** Exercise requirements **
What you write should be an exact copy of the material, from its first line through the line containing "Click the breadcrumb home icon".

BEGIN

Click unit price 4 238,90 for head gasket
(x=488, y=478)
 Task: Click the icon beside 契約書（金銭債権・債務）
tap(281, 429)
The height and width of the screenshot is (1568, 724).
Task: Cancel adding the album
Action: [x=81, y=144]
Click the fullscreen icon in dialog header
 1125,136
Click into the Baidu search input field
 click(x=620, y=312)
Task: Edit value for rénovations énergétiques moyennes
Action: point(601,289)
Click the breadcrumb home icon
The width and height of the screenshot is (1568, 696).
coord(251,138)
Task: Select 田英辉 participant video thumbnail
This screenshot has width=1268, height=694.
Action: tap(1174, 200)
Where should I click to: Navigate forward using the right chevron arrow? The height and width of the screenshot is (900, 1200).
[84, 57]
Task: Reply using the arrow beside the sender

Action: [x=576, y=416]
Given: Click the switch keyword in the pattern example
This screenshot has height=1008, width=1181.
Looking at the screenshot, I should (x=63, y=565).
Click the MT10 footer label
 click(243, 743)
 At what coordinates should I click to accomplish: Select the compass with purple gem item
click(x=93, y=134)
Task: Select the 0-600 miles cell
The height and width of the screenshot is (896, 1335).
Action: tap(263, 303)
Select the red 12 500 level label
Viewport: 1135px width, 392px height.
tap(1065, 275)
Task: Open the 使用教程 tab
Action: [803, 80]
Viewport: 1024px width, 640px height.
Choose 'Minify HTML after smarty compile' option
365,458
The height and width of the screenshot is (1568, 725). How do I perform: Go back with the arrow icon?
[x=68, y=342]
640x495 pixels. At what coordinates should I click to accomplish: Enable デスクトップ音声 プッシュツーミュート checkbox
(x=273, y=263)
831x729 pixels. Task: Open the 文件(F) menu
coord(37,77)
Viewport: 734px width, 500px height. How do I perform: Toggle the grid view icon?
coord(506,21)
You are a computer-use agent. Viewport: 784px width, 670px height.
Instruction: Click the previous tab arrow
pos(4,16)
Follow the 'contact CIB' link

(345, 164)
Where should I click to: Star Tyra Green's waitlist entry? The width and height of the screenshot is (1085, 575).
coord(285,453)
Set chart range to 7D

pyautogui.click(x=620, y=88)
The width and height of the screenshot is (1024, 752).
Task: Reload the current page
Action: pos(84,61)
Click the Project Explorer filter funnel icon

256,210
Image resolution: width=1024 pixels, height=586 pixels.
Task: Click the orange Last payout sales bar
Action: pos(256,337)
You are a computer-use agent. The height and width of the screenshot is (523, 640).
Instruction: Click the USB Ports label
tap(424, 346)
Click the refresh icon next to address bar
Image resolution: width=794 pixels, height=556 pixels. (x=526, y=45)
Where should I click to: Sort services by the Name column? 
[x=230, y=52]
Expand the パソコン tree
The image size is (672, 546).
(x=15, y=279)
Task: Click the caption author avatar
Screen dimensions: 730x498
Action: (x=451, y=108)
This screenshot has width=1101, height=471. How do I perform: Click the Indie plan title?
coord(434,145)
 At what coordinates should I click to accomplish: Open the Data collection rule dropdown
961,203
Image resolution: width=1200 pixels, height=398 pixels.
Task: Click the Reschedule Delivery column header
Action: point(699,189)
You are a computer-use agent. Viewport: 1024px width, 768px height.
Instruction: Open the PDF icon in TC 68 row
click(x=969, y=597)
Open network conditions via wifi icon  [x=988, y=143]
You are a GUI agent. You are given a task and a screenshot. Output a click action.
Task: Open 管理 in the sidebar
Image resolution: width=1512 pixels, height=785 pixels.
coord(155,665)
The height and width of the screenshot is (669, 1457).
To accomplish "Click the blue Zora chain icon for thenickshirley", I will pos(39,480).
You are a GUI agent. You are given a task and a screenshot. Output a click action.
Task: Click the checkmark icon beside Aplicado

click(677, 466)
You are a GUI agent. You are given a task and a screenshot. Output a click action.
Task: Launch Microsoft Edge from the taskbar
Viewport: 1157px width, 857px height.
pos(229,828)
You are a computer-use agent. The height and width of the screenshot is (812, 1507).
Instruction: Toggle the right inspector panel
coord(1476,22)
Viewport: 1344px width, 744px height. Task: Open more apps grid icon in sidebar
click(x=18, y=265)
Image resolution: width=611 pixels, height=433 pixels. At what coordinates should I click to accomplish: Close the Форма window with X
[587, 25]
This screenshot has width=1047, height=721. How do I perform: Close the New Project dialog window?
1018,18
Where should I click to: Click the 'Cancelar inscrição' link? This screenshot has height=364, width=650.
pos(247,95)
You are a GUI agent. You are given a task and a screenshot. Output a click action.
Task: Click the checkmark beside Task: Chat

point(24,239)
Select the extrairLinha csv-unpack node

END

** Solution **
Click unit price 4 238,90 for head gasket
(x=488, y=478)
 Task: Click the icon beside 契約書（金銭債権・債務）
tap(281, 429)
The height and width of the screenshot is (1568, 724).
Task: Cancel adding the album
Action: [x=81, y=144]
Click the fullscreen icon in dialog header
 1125,136
Click into the Baidu search input field
 click(x=620, y=312)
Task: Edit value for rénovations énergétiques moyennes
Action: point(601,289)
Click the breadcrumb home icon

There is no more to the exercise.